Usually it is very easy to say how big the engine is in the car just by looking at the numbers on its body. Audi‘s have it written on the back and it is very clear and easy to understand. However, not the German luxury car manufacturer decided to confuse everyone by introducing a completely new designation system. Why? How will it work?
Now it is very easy. 2 litre engine Audi will have 2.0 TFSI or TDI written on the back. That tells you immediately how big the engine is and there are no additional questions. In fact, you don’t even have to know your car that well – these two numbers are universally understood by everyone in repair shops and car parts stores. So why change it?

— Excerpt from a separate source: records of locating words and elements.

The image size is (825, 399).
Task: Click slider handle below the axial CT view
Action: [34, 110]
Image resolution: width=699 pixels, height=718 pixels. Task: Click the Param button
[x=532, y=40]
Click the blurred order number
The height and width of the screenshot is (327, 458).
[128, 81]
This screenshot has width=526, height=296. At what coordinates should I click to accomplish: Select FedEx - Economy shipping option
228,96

Audi decided that engine displacement does not tell the full story of the car. In fact, it makes very little difference nowadays and power is more important. And so, the new numbers are going to reflect the power output and not the engine capacity. But it is not as easy as you may think. If a car produces 81 kW it is not going to say “81” on the back – instead, there will be a number 30. 30 is going to represent power outputs of 81-96 kW, 45 badge will be glued on all cars making 169- 185 kW of power and so on. The most powerful Audi vehicles are going to have a number 70, indicating that the powertrain is pushing more than 400 kW. This change is coming because of alternative powertrains gaining a bigger share of the market.
Electric vehicles don’t have engine displacement figures, so how people should identify their power just by looking at them? And how relevant engine capacity is when we’re talking about hybrid vehicles? These are all questions that pushed Audi to make this decision. Dr. Dietmar Voggenreiter, Board of Management Member for Sales and Marketing at Audi, said: “As alternative drive technologies become increasingly relevant, engine displacement as a performance attribute is becoming less important to our customers. The clarity and logic of structuring the designations according to power output makes it possible to distinguish between the various performance levels”.

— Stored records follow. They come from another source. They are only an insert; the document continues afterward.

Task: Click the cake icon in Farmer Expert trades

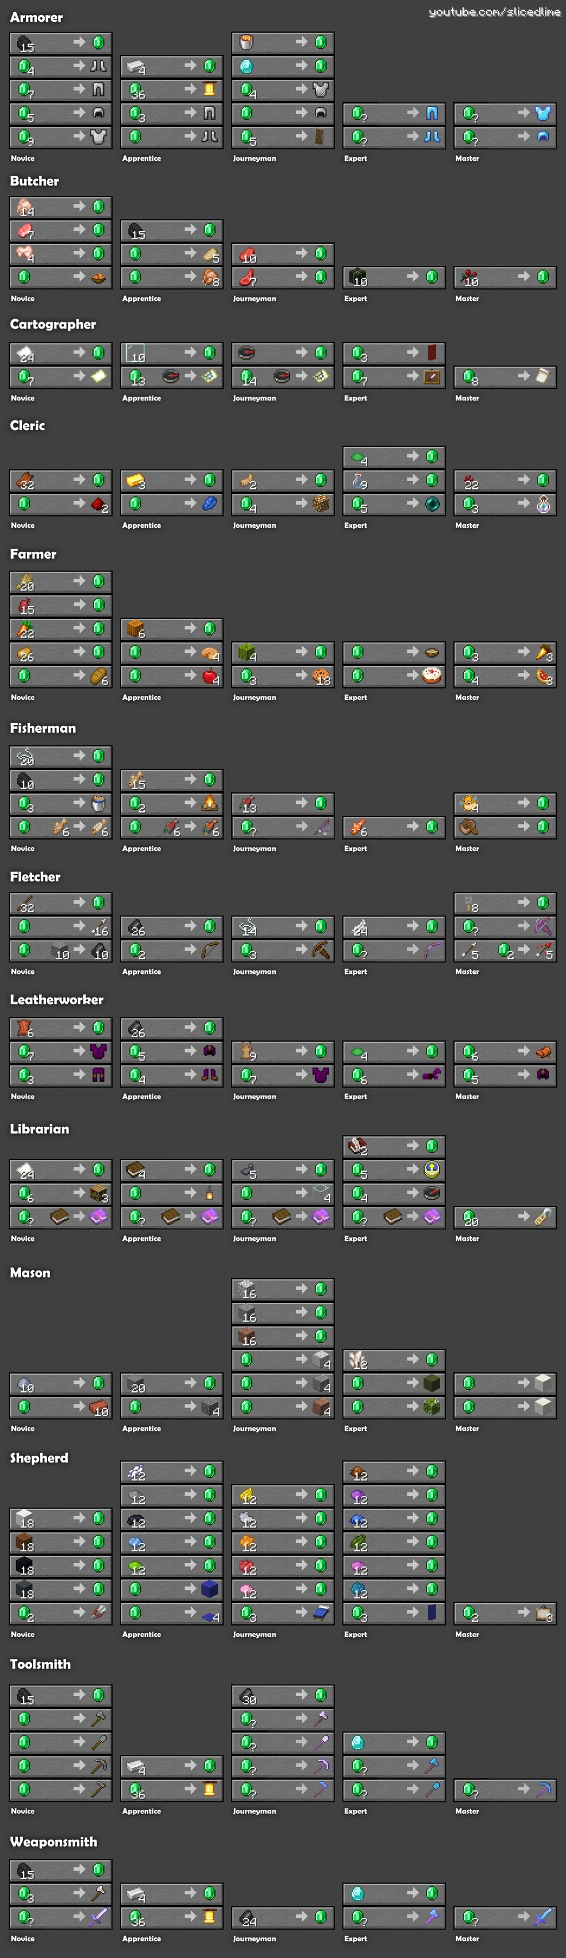Action: coord(432,675)
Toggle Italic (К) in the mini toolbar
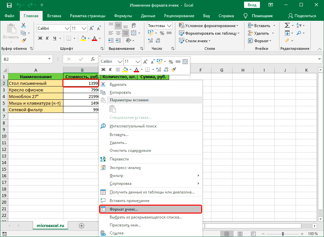 click(x=110, y=69)
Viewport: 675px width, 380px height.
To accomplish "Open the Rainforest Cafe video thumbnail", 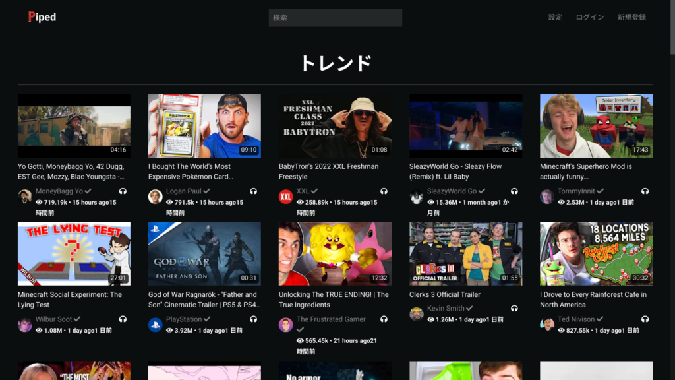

So the goal is to have a unified system. However, S and RS variants are going to retain the traditional designation system. This is all very complicated and weird, but Audi is going to stick with its decision, so drivers are going to have to adapt and look at powertrains a little bit differently.
The first car to kick off the new system is going to be the new A8. Large executive saloon with 3 litre V6 engine is not going to be marked 3.0 TDI. Instead, we will see it called Audi A8 50 TDI if the engine is diesel and A8 55 TFSI if petrol. Looks unnecessarily confusing, but maybe Audi is seeing something we don’t.